There is at least one part of Abati’s article that is correct, though not for the reasons he thinks.

Should I become President of Nigeria tomorrow, I will build a new Presidential Villa: a Villa that will be dedicated to the all-conquering Almighty, and where powers and principalities cannot hold sway.

A new Presidential Villa is necessary, but not because of principalities and powers. It is necessary because the Nigerian President is too isolated from his people, too cut off from their daily reality. Ordinarily, it is a battle for a President to maintain the same connection with the people who voted him into office. This task is doubly difficult when that man lives far away from those he is supposed to serve.

How many Nigerians know what Aso Villa looks like? Does it even have an address?

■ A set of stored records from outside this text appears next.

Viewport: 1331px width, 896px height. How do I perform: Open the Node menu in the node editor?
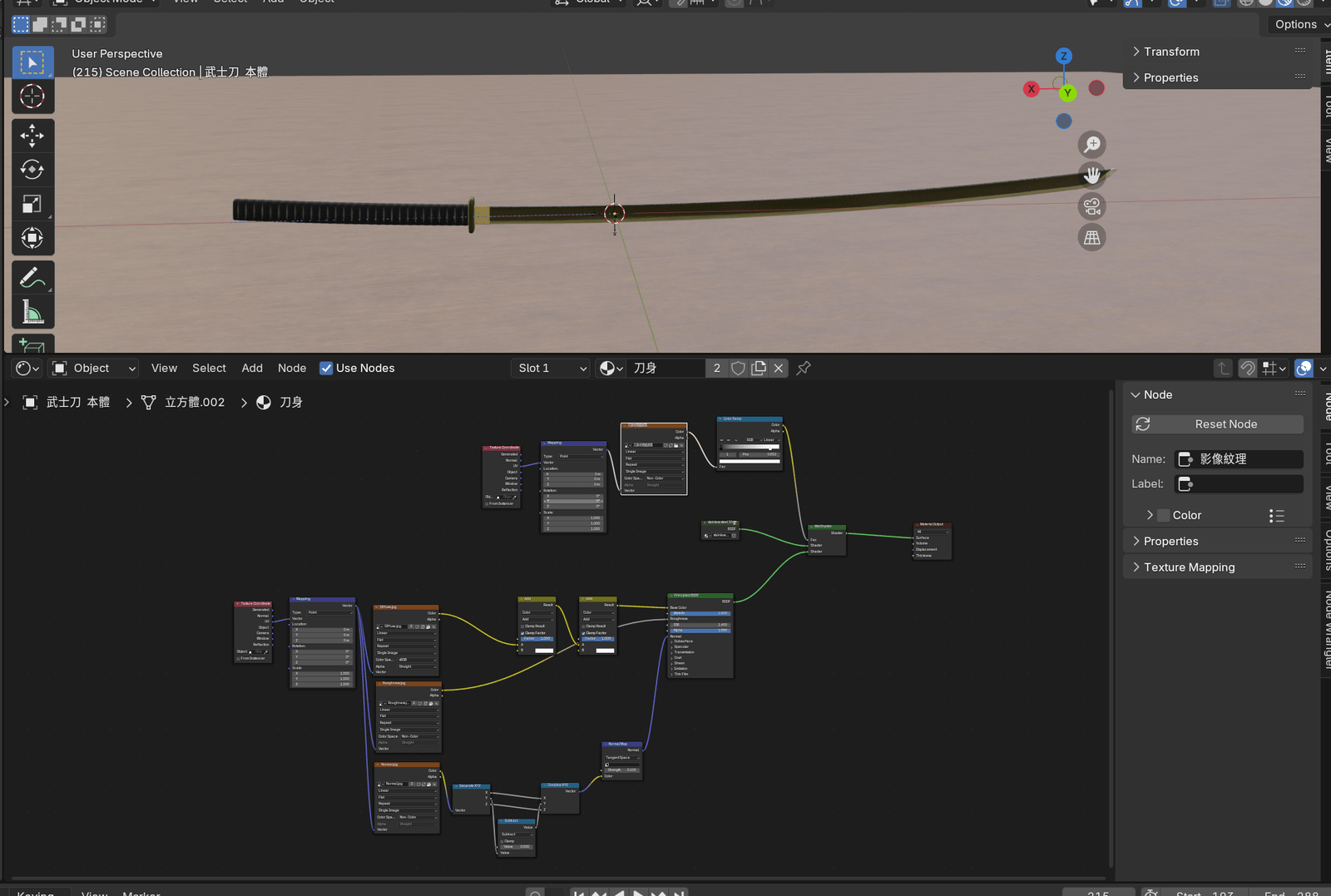[x=291, y=369]
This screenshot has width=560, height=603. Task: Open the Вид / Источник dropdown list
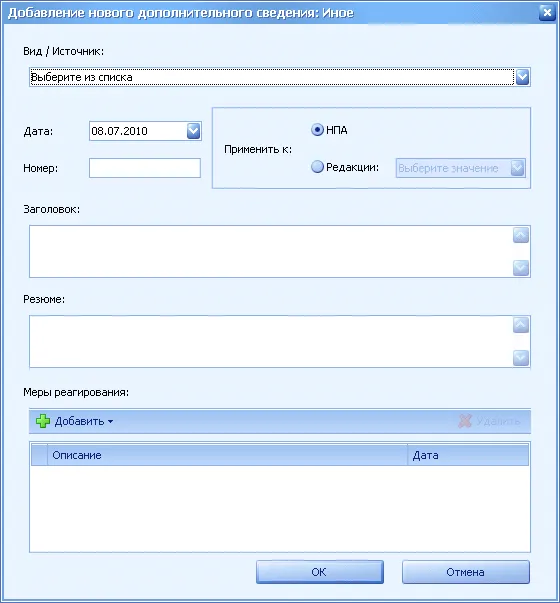[522, 77]
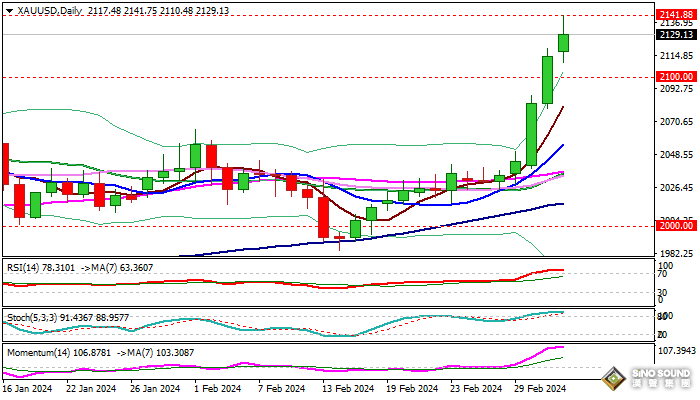Select the 2048.45 price axis label

[x=676, y=155]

There is 10 Downing Street, there is 1600 Pennsylvania Avenue, even in Ghana, Flagstaff House, the seat of the Presidency, is just off Liberation Road, and visible from all four compass points.

A President and Presidency that is cut off from its people the way Nigeria’s is, will find it nearly impossible to make policies that will move the majority forward. Rather, its isolation is tailor made for state capture, which is what has been going on for decades.

Those are the real principalities and powers that Reuben Abati and the rest of us should concern ourselves with. All of Nigeria’s issues are caused by men, not spirits. The sooner we accept this, the better.